D'Eaubonne's engagement with feminism started in her childhood, but evolved significantly with the publication of 'The Second Sex' in 1949 and her friendship with its author, the feminist philosopher Simone de Beauvoir, for whom she wrote: “Une Femme nommée Castor : mon amie Simone de Beauvoir”. In 1970, she took part in the Mouvement de libération des femmes, during which time she began reflect on ecology and feminism within the Écologie-féminisme centre group. Four years later, in 1974, she published her first book on ecofeminism, 'Le féminisme ou la mort' and became the first person to use and theorize the notion of ecofeminism. She advanced the idea that the oppression of women and the destruction of the environment have a common origin, patriarchal capitalism. According to her ecofeminist theory, men have taken power over the fertility of land and of women's bodies, both of which they dominate. This association is based on The Limits to Growth, a 1972 report which exposed the consequences of overpopulation and economic growth on the earth's resources. The political project of d’Eaubonne to some extent echoes Malthusianism as she defends the idea that women should stop getting pregnant and calls for a procreation strike

In the book, Goldblum agrees with the assertions of French authors such as Emilie Hache and Jeanne Burgart-Goutal that Françoise d’Eaubonne's ecofeminism project had more success in English-speaking countries than in the author's native France due to links with the anti-nuclear and anti-militarist movements during the Cold War. She also produces her own cartography of ecofeminism by distinguishing the materialist ecofeminism upheld by Maria Mies and Vandana Shiva from spiritual ecofeminism reclaimed by the neo-pagan witch Starhawk. According to the author, the work of Mies and Shiva has several similarities with that of d'Eaubonne, as they all denounce the consequences of patriarchal capitalism. Nonetheless, this is contrasted with spiritual ecofeminism, which values the reappropriation of spirituality and religion, leading to criticism of its potentially essentialist nature

== Selected texts ==
The last section of the book is composed of a selection of texts that illustrate both d'Eaubonne's ecofeminist thinking and critiques of economic growth theories. The texts, chosen by Goldblum from d'Eaubonne's novels, essays and activist documents, allow the reader to dive into her political project and philosophical approach.
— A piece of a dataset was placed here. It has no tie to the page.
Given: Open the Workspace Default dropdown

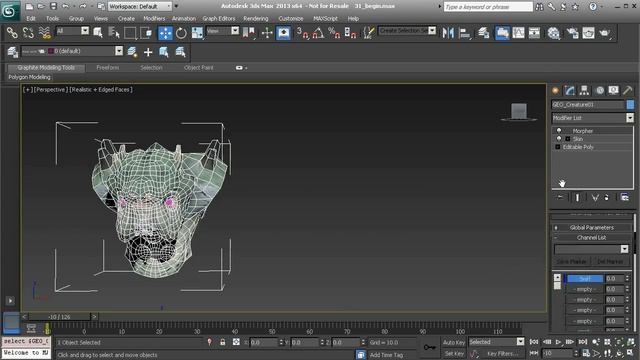Looking at the screenshot, I should pos(140,6).
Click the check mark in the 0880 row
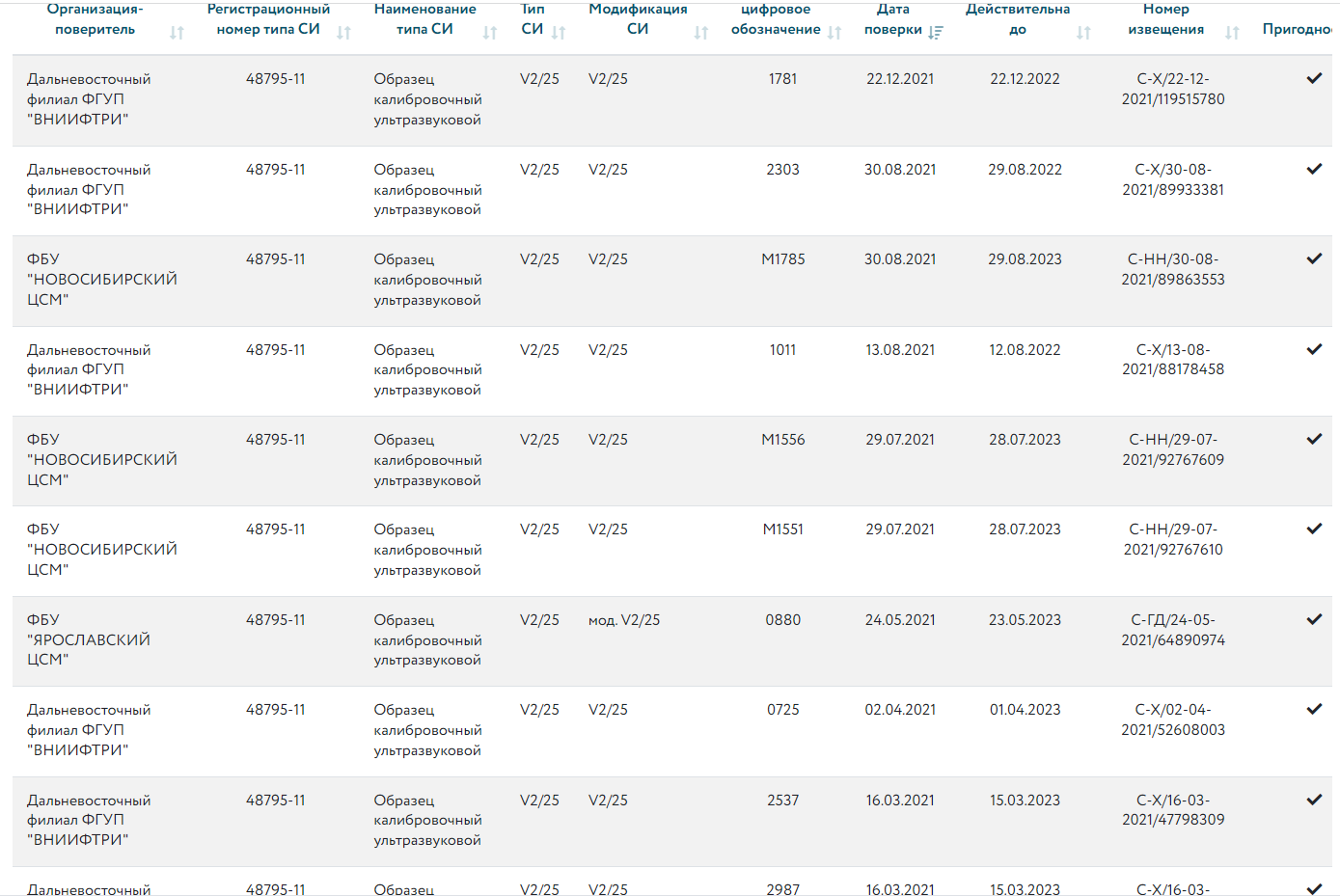Image resolution: width=1340 pixels, height=896 pixels. (x=1314, y=619)
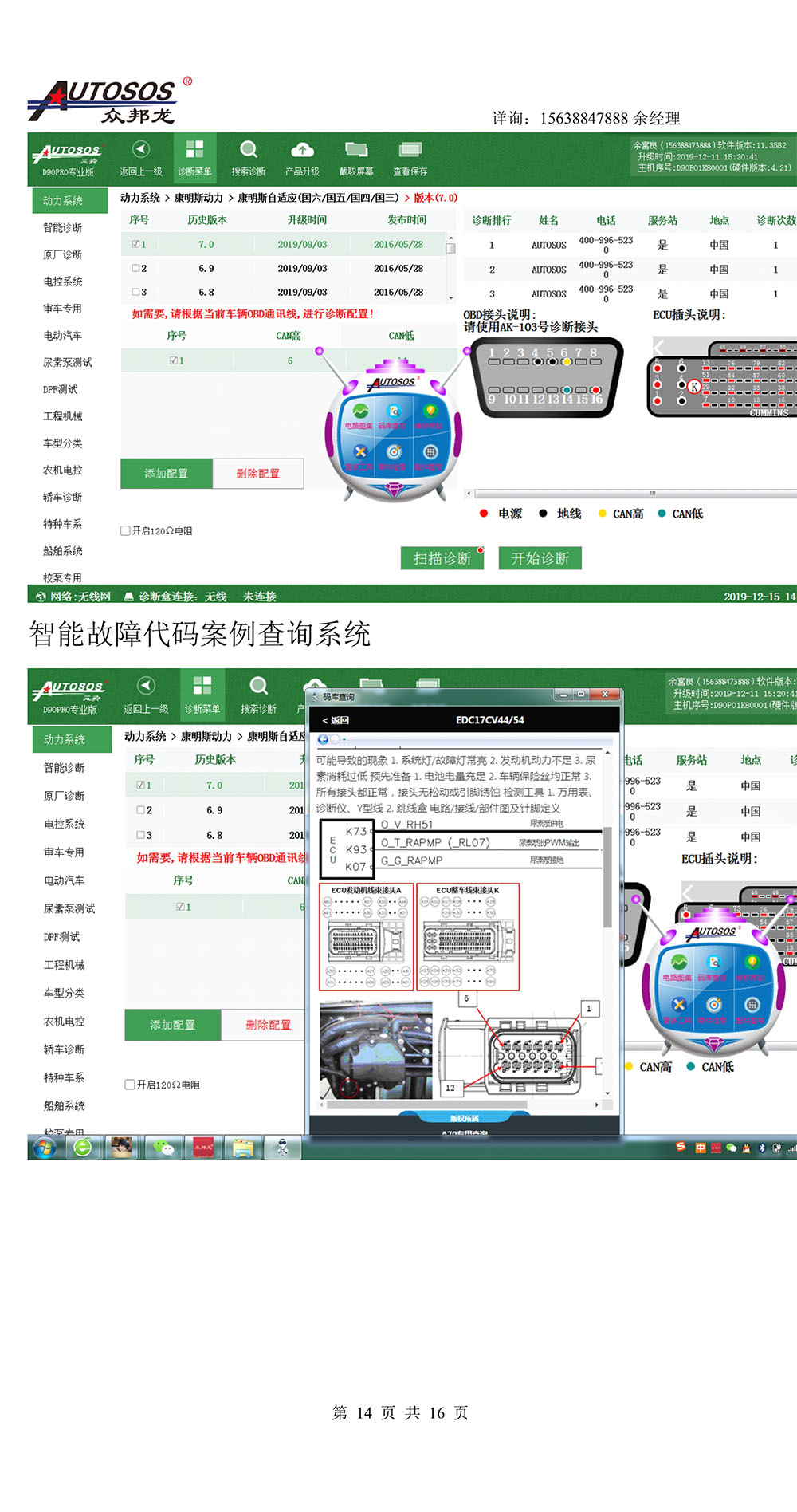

The first selection deals with ecofeminism and highlights d'Eaubonne's thoughts on the demographic explosion, the importance of a procreation strike to abolish the patriarchal and sexist system, and on women's role in the environmental crisis.

The second selection explores degrowth theories and develops critical thinking towards theories of economic growth that d'Eaubonne associates with a chaotic system of domination and inequality.